Of the young Arabs who “make angry demonstrations, who throw the stones, challenge the occupation, and plant bombs,” Bellow writes, “they have their counterparts among the Israeli militants of the Gush Emunim movement,” religious Israelis settling the new territories. “Their settlements are held by some to imply a rejection of Zionism, for the Zionist pioneers were satisfied with a sanctuary and did not try to recover the Promised Land,” he adds. But the Zionist pioneers dreamed much bigger than he thinks, and the early settler movement, whatever its failings, was not equivalent to the Palestine Liberation Organization.
In the book’s final chapter, Bellow is delighted by a wire report of new Israeli proposals for peace talks. “These latest proposals will probably be ignored by the Arabs, but they indicate that Israel has not become immobile, inflexible, paralyzed by stubbornness of political rivals, or lacking in leadership,” he enthuses. Here we might ask why the proposals are such great news, so morally vindicating, if Bellow believes they will go nowhere? To him, peace proposals seem to prove that Israel still hasn’t buckled under the pressure of the “butcher problems” and still remains a thinking, sensitive society. But to whom does Israel have to prove itself—the biased international press that Bellow does so much to expose?
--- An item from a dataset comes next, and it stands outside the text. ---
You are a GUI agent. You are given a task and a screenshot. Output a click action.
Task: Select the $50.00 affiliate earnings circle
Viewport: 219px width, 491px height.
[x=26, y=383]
To Jerusalem and Back is deep and reflective, pragmatic and piercing. But it is notable, for a book published about Israel in 1976, that the name of Menachem Begin never appears. Begin’s 1977 election shook Israel, and his Likud party has governed for most of the years since. There are hints in the book that one could pick out to explain this phenomenon, but Bellow himself didn’t grasp them. And yet the canny novelist warned his readers of just such an oversight almost from the start, reflecting on a dinner with an archbishop in the opening pages:
I have been hearing conversations like this one for half a century. . . . Such intelligent discussions haven’t always been wrong. What is wrong with it is that the discussants invariably impart their own intelligence to what they are discussing. Later, historical studies show that what actually happened was devoid of anything like such intelligence.
Bellow repeatedly returns to this idea that we—the West, the Jews—have “an inordinate faith in the power of rationality,” to quote his friend Harkabi. And yet, as Bellow writes later in the book, “I am forced to consider whether Western Europe and the United States . . . do not go about lightly chloroformed.”